==== DATA FOR PROCESSING ====

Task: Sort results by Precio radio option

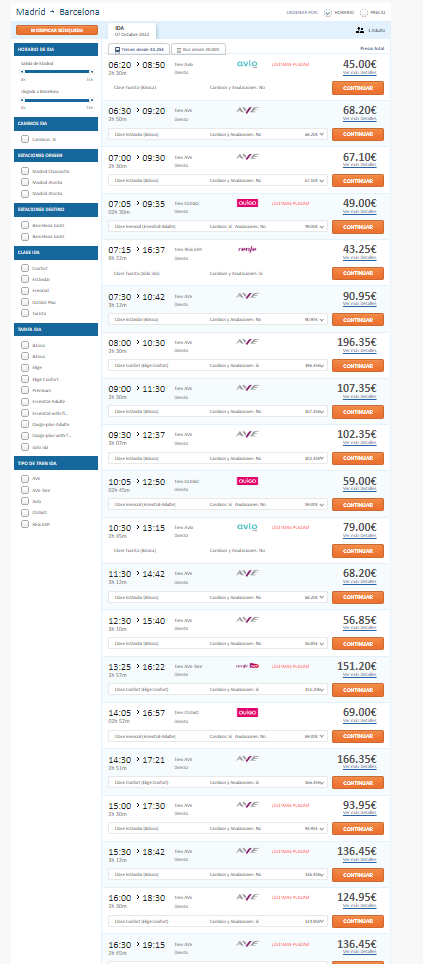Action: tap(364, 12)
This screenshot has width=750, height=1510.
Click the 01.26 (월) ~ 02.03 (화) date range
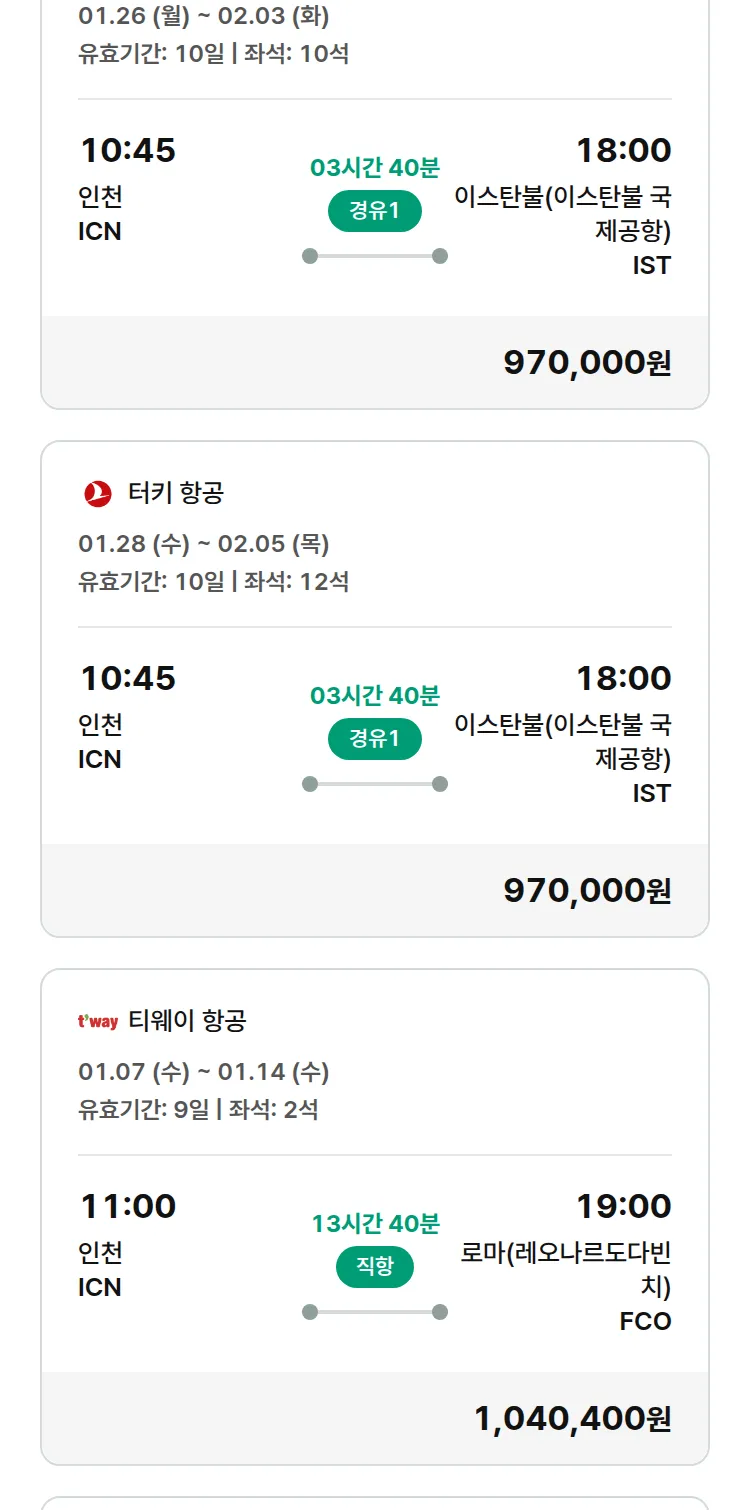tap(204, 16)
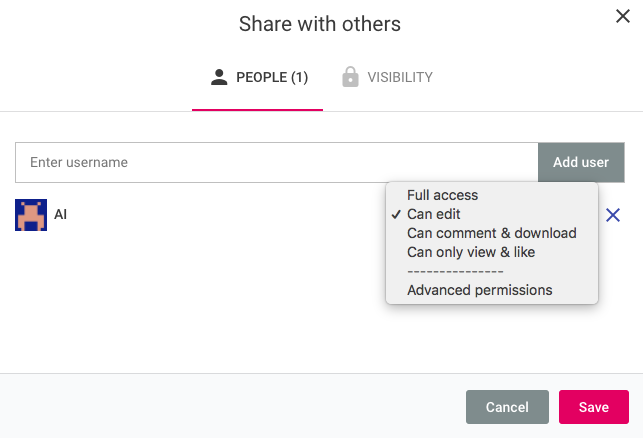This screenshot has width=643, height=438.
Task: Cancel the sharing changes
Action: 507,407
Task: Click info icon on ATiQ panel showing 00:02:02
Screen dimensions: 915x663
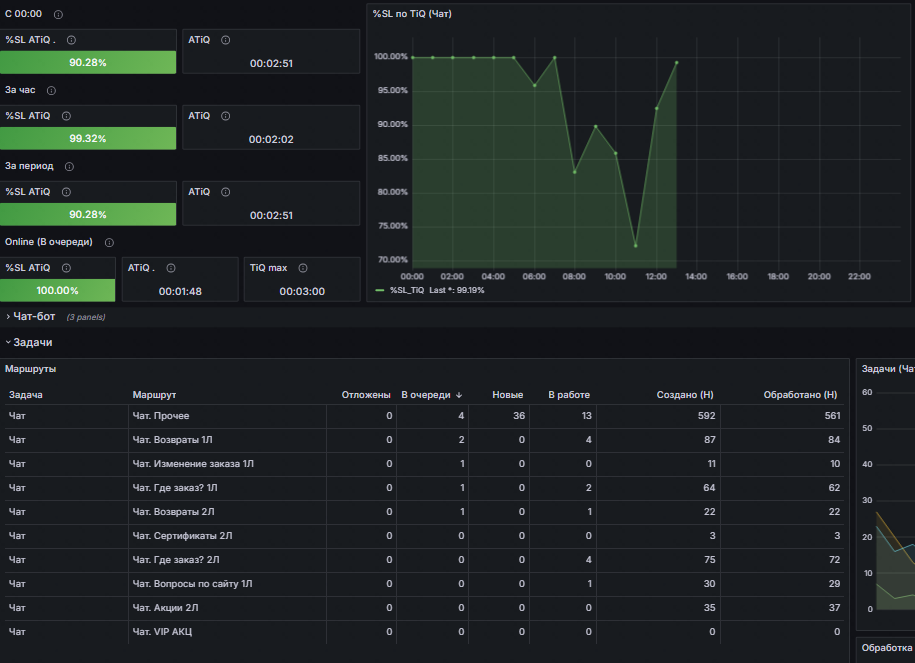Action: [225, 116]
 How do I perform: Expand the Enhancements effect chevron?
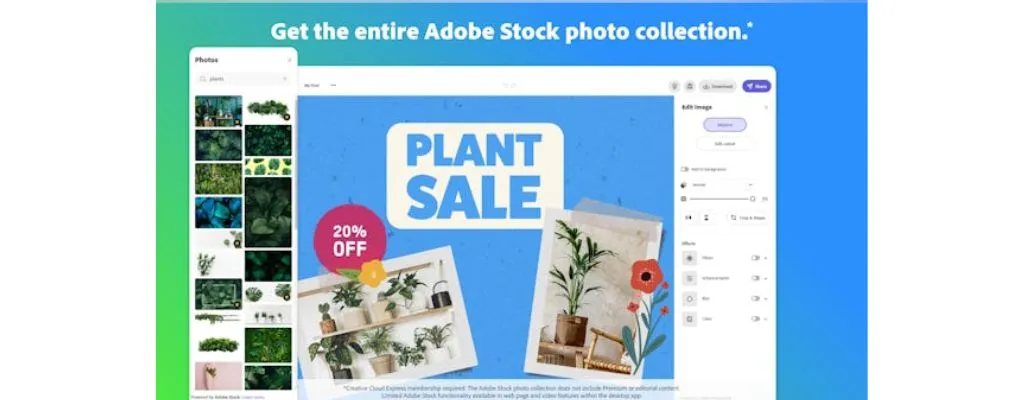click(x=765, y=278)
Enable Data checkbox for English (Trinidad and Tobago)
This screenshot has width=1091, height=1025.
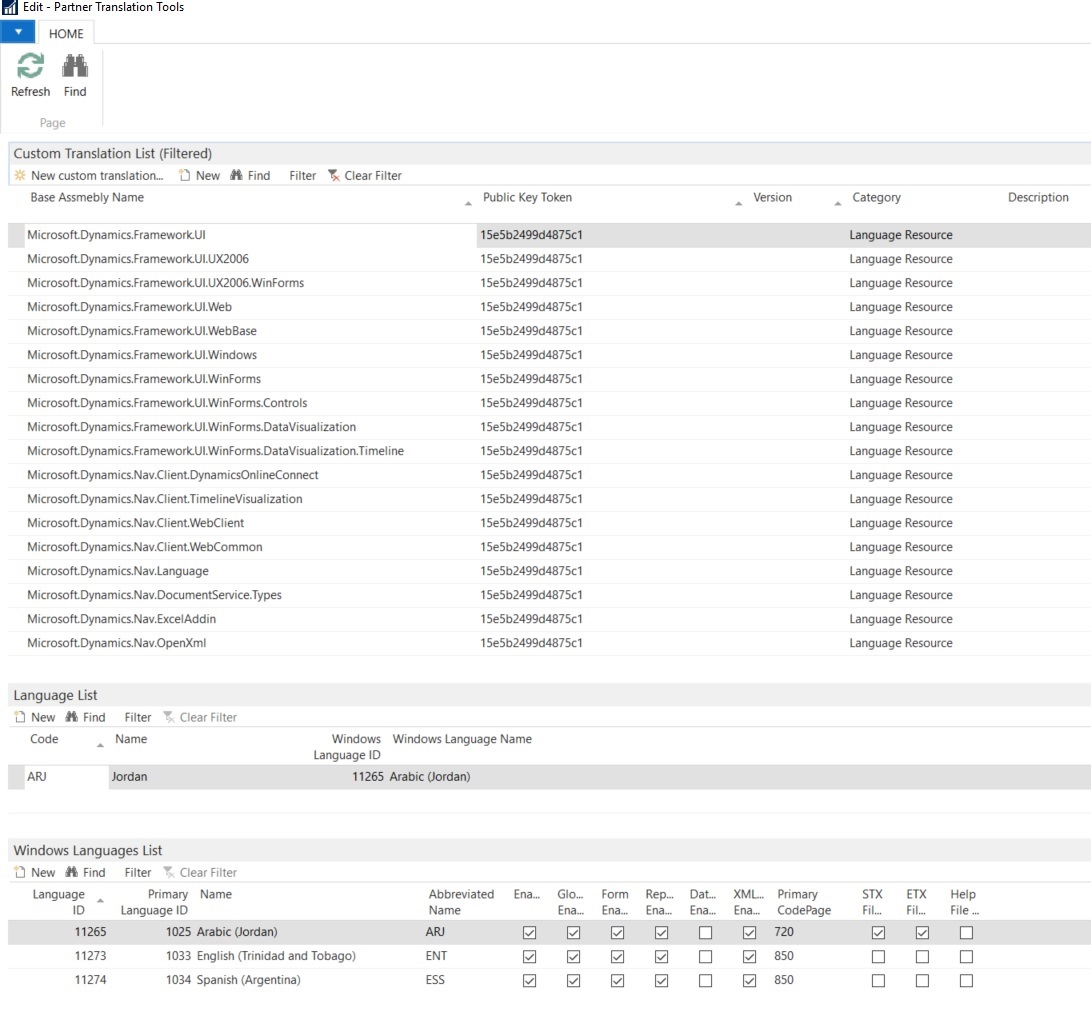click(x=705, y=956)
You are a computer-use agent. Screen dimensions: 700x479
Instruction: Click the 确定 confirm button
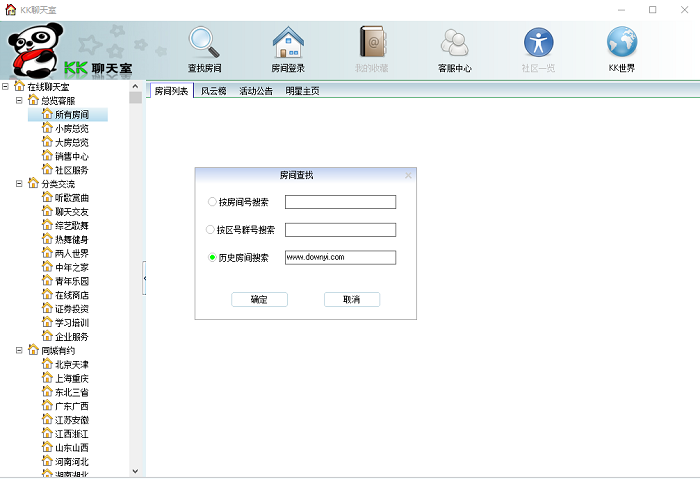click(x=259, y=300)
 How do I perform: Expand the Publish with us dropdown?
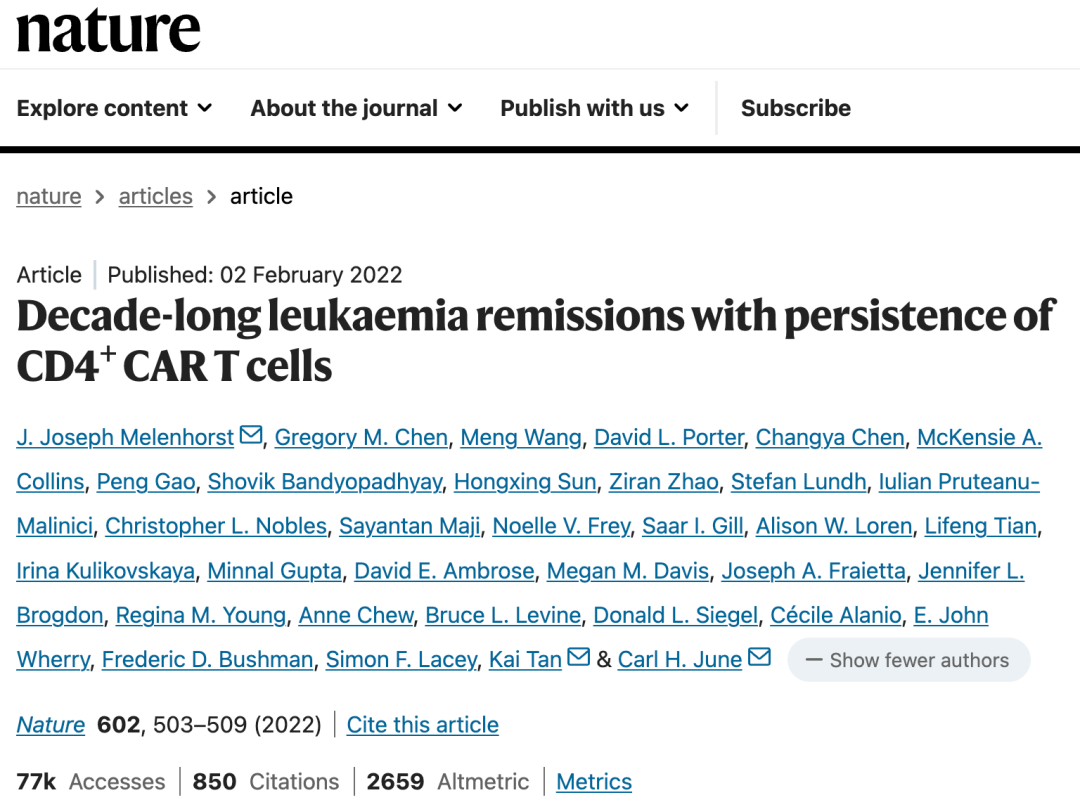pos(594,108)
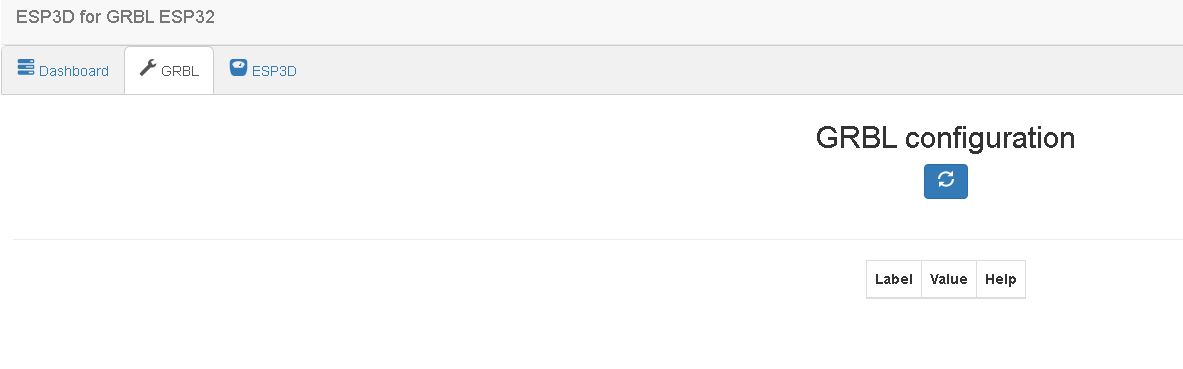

====

## TASK DIRECTIONS
Please update the items above by replacing every "How do I perform" with "How should I do" and changing nothing else. Omit the pictures from your answer.

## EXERCISE RESULT
Task: Sort results by Precio radio option

Action: tap(364, 12)
This screenshot has width=750, height=1510.
Click the 01.26 (월) ~ 02.03 (화) date range
tap(204, 16)
This screenshot has width=643, height=438.
Task: Cancel the sharing changes
Action: 507,407
Task: Click info icon on ATiQ panel showing 00:02:02
Screen dimensions: 915x663
Action: [225, 116]
 How should I do: Expand the Enhancements effect chevron?
click(x=765, y=278)
Enable Data checkbox for English (Trinidad and Tobago)
This screenshot has width=1091, height=1025.
click(x=705, y=956)
You are a computer-use agent. Screen dimensions: 700x479
Instruction: Click the 确定 confirm button
click(x=259, y=300)
 How should I do: Expand the Publish with us dropdown?
pos(594,108)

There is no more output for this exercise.